In October 2023, for instance, Professor Peter Slezak, an outspoken opponent of Israeli war crimes, was violently attacked by a Zionist. Slezak is Jewish, but the attack was clearly not motivated by that fact but by his opposition to the genocide.

In another incident that is listed, “A Palestinian protester was sitting outside Anthony Albanese MP’s office when a man approached, made remarks about hostages, and verbally abused the demonstrators, calling them ‘anti-Semites.’ He then damaged a Palestinian banner taped to a pole, returned shortly after to repeat the act, and stomped on the banner’s frame.”

Two other incidents, not yet reported by the media, are along the same lines. 

In February, a Daily Telegraph reporter and a pro-Israeli activist walked into a restaurant in Newtown, Sydney. Their actions were interpreted, by the pro-Palestinian owner, as an attempted provocation. He reported them to the police. Somehow, this was included in the list of antisemitic incidents.

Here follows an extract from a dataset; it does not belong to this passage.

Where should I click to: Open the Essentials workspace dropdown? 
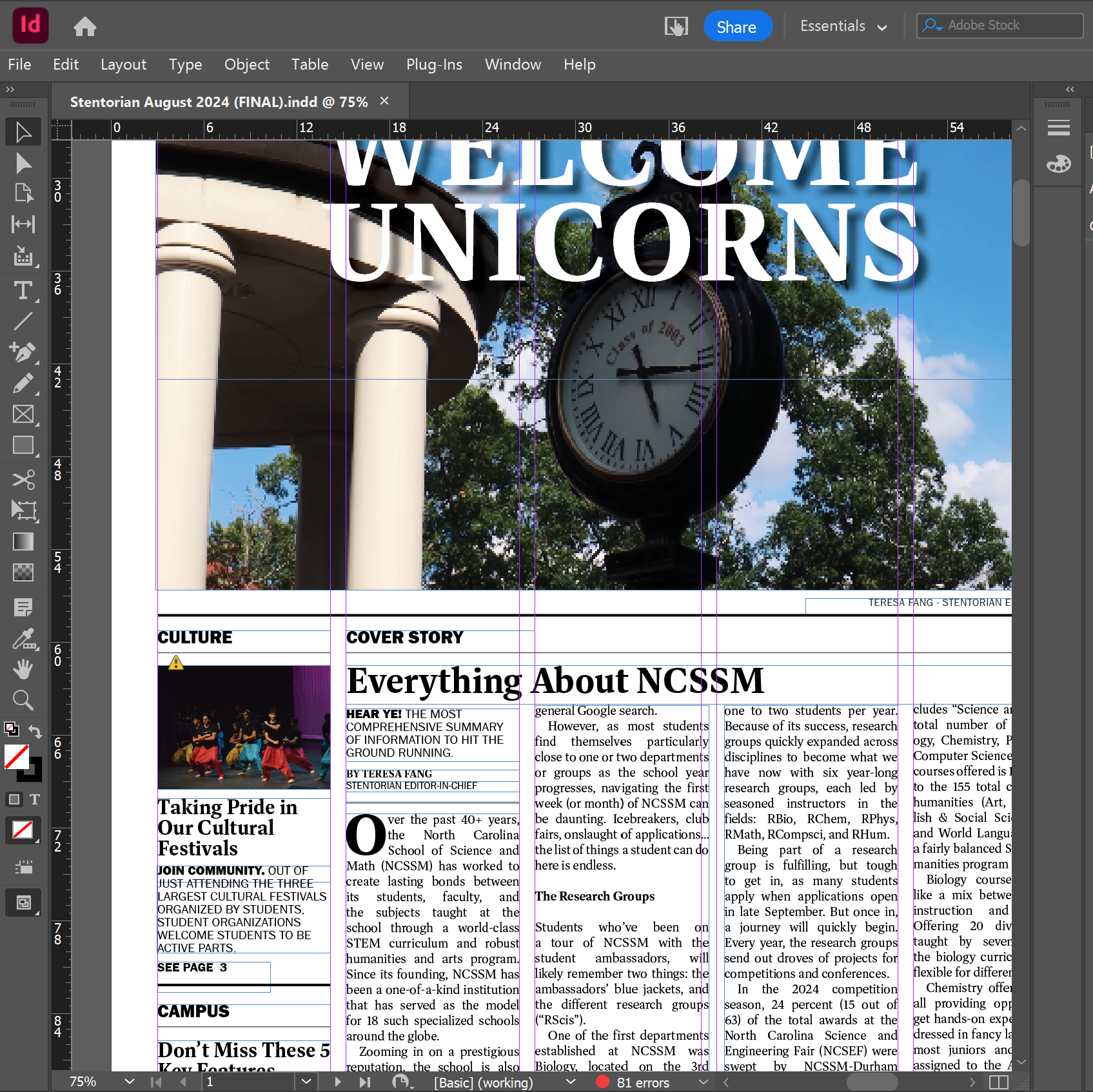coord(843,26)
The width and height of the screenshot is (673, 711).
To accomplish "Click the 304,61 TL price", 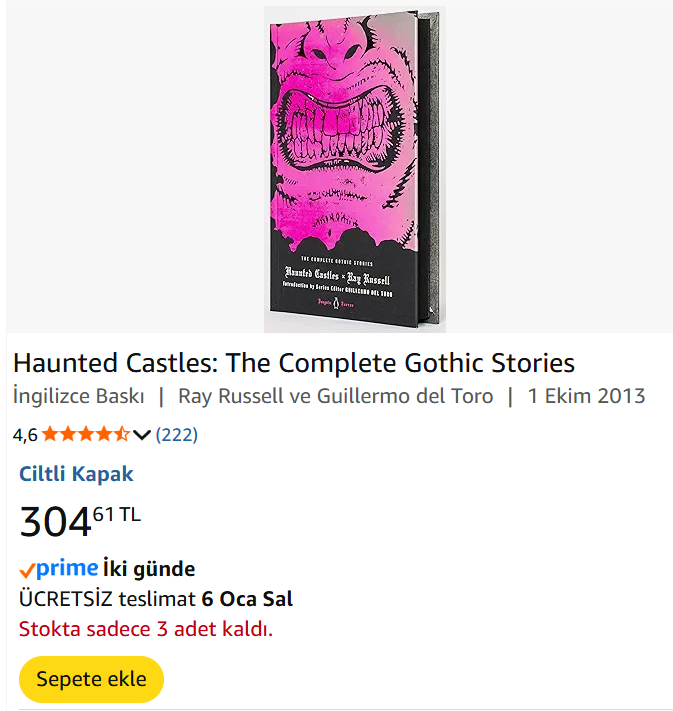I will coord(80,521).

One listing refers to harassment and abuse directed towards a pro-Palestinian academic at Macquarie University. That appears to be about Randa Abdel-Fattah, who has been subjected to threats and vilification for her opposition to Zionist crimes. Even while listing the academic as the “victim,” the report is included on the list of antisemitic incidents.

Some of the other listings are simply bizarre, and indicate that the police, having been tasked with finding a vast eruption of antisemitism, came up with very little. In one case, a man went to a mobile phone repair shop and was angry with the quote he was given. Police were called. But there is no indication that this had anything to do with antisemitism, as opposed to phones.

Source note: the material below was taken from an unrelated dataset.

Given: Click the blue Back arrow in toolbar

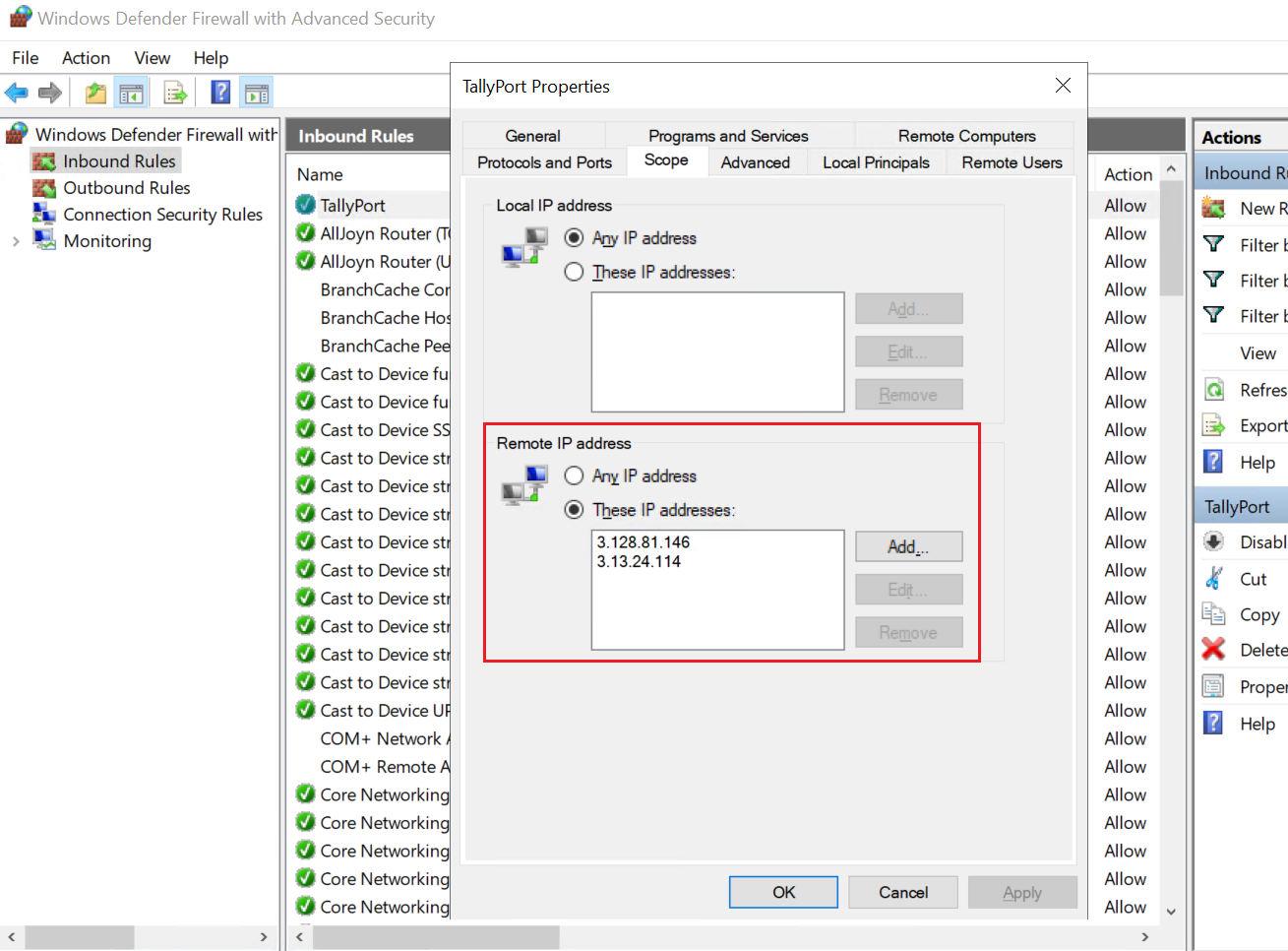Looking at the screenshot, I should [17, 94].
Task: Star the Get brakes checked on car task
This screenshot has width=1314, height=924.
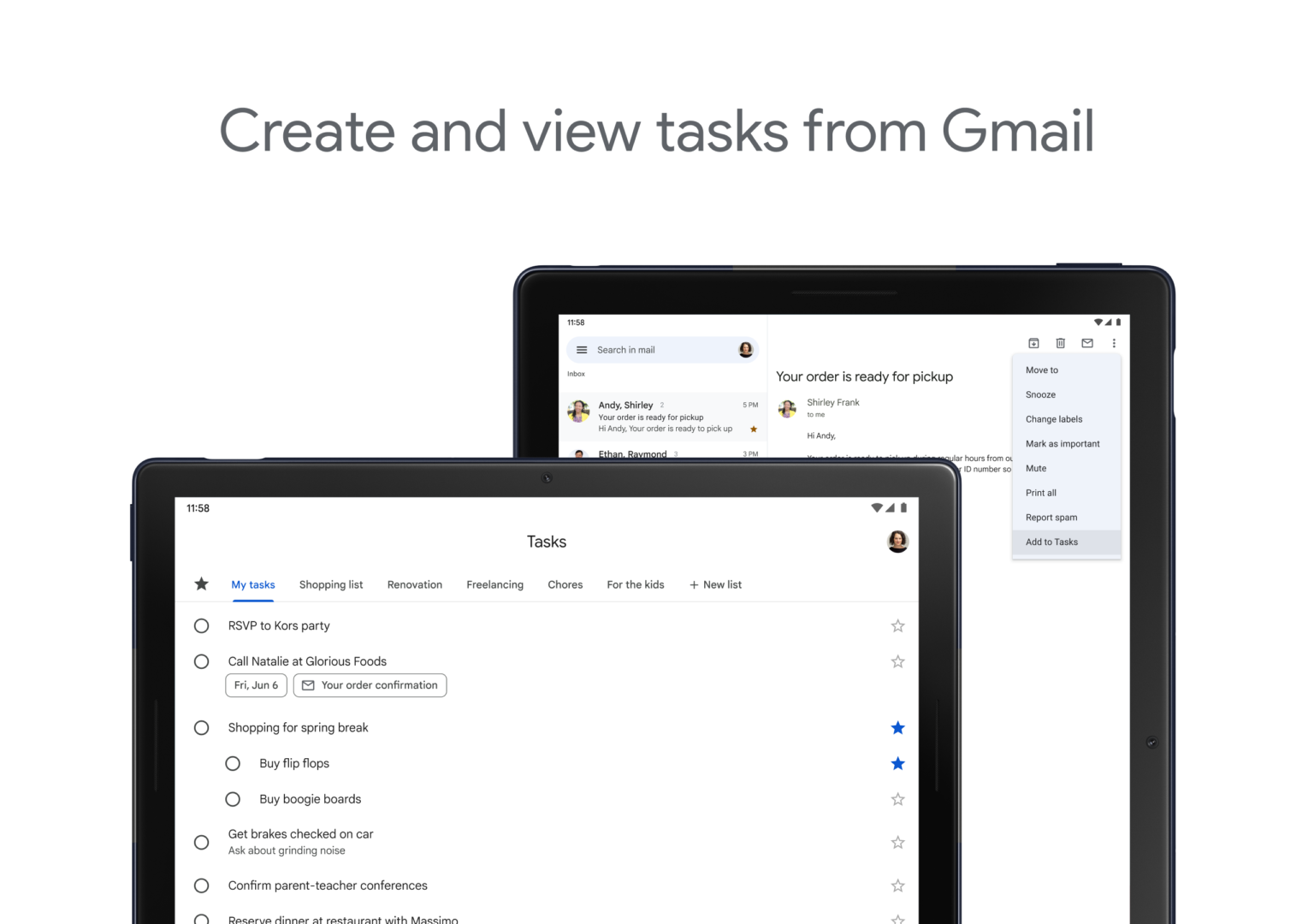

The bogus list has repeatedly been invoked by the NSW Labor government. It was cited as proof of the need for sweeping legislative changes. That included the passage, earlier this year, of “hate speech” laws aimed at criminalising strident condemnations of Zionism, and anti-protest laws barring demonstrations in the vicinity of “places of worship.”

The NSW Supreme Court this morning ruled that elements of the anti-protest legislation were unlawful. The court noted that in the form in which they were passed, the laws could be invoked even when there was no connection between the protest and a nearby “place of worship.”

That is, the ruling pointed to the obvious reality that these laws, whose passage was based on lies, were an attempt to outlaw the right to protest altogether.

The false list also underscores the reality that in targeting pro-Palestinian activists, governments and the police are giving cover to real antisemites. By branding actions that have nothing to do with anti-Jewish bigotry as antisemitism, they are trivialising the dangers presented by that form of hatred. People who would cynically play with antisemitism, as with a political weapon, are its enablers, not its opponents.

Many of the incidents listed that appear to be genuinely antisemitic include favourable references to Hitler and the Nazis. The fascist forces who make such statements, or carry out such graffiti, are hostile to the Jewish people, as well as to Palestinians. 

Amid their promotion by sections of the political establishment, epitomised by the elevation of the fascist Donald Trump to the US presidency, these far-right forces can spew their antisemitic venom, confident in the knowledge that it will likely be blamed on anti-racist defenders of the Palestinians.